● Work task
Find how many lines of the records below contain the word "blue" and write that number by itself.

● Data for this exercise

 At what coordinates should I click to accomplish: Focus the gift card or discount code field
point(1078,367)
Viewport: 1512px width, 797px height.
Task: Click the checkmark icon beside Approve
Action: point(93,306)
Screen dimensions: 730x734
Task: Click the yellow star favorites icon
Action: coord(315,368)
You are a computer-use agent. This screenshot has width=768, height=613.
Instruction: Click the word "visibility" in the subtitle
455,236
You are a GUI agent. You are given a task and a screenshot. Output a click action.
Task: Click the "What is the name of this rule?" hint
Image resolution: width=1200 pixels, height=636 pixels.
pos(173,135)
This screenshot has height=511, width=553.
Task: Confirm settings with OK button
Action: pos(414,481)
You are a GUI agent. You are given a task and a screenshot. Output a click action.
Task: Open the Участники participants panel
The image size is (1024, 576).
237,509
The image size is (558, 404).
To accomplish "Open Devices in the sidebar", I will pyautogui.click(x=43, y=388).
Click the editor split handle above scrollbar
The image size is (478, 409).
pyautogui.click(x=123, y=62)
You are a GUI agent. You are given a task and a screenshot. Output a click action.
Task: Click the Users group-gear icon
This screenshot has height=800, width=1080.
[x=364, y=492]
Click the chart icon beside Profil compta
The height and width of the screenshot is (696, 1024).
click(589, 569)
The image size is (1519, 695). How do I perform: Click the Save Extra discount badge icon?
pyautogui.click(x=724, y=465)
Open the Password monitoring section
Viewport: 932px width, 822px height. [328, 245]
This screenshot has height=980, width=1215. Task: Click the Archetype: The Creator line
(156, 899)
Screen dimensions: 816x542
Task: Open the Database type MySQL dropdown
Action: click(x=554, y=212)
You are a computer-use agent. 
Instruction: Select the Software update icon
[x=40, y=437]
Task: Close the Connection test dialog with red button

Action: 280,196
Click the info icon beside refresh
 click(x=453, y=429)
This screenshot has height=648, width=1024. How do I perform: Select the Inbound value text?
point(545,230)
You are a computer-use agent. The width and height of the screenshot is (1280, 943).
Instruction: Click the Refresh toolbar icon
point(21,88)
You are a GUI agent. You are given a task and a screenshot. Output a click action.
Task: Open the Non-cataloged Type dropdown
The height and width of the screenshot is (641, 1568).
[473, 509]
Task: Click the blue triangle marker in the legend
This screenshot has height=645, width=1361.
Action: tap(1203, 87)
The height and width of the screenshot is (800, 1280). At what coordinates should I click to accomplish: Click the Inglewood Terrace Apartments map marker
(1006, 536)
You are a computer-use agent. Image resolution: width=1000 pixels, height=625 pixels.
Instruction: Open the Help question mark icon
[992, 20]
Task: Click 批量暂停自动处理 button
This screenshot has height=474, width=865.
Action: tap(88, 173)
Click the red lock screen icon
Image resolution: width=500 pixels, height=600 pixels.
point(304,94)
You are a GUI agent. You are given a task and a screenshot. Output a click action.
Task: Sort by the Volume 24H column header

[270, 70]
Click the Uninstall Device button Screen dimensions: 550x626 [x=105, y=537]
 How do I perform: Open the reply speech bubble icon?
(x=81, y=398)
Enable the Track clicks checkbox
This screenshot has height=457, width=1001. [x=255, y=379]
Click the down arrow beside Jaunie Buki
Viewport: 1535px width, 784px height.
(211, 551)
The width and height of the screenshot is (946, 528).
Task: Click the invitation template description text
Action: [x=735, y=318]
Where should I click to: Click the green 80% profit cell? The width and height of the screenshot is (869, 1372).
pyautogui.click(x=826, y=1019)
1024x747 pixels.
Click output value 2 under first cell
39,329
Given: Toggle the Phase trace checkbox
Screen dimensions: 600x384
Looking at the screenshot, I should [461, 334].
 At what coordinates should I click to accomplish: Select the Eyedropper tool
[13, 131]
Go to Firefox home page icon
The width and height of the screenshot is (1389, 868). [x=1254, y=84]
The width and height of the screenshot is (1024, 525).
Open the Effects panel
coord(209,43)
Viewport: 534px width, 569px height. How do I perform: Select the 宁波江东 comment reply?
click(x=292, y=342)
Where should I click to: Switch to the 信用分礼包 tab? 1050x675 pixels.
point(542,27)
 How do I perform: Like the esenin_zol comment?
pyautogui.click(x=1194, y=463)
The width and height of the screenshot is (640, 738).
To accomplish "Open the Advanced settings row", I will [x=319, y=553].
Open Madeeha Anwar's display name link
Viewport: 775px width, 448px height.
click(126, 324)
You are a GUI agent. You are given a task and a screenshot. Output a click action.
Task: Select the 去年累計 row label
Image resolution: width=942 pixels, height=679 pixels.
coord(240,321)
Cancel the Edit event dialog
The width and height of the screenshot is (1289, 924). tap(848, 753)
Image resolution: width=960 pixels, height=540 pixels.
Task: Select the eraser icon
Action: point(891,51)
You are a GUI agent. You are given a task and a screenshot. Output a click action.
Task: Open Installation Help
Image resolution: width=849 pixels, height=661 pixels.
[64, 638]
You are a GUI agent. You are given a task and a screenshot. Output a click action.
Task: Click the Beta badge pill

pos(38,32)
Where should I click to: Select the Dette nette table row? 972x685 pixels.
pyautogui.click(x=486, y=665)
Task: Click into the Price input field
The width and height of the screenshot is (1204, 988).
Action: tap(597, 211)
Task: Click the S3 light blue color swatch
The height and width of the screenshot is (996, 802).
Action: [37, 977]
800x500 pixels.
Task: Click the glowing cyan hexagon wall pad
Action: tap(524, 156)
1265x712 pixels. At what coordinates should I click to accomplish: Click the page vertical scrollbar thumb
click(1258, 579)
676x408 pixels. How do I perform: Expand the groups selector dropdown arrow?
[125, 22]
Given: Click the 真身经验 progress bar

● Task output
2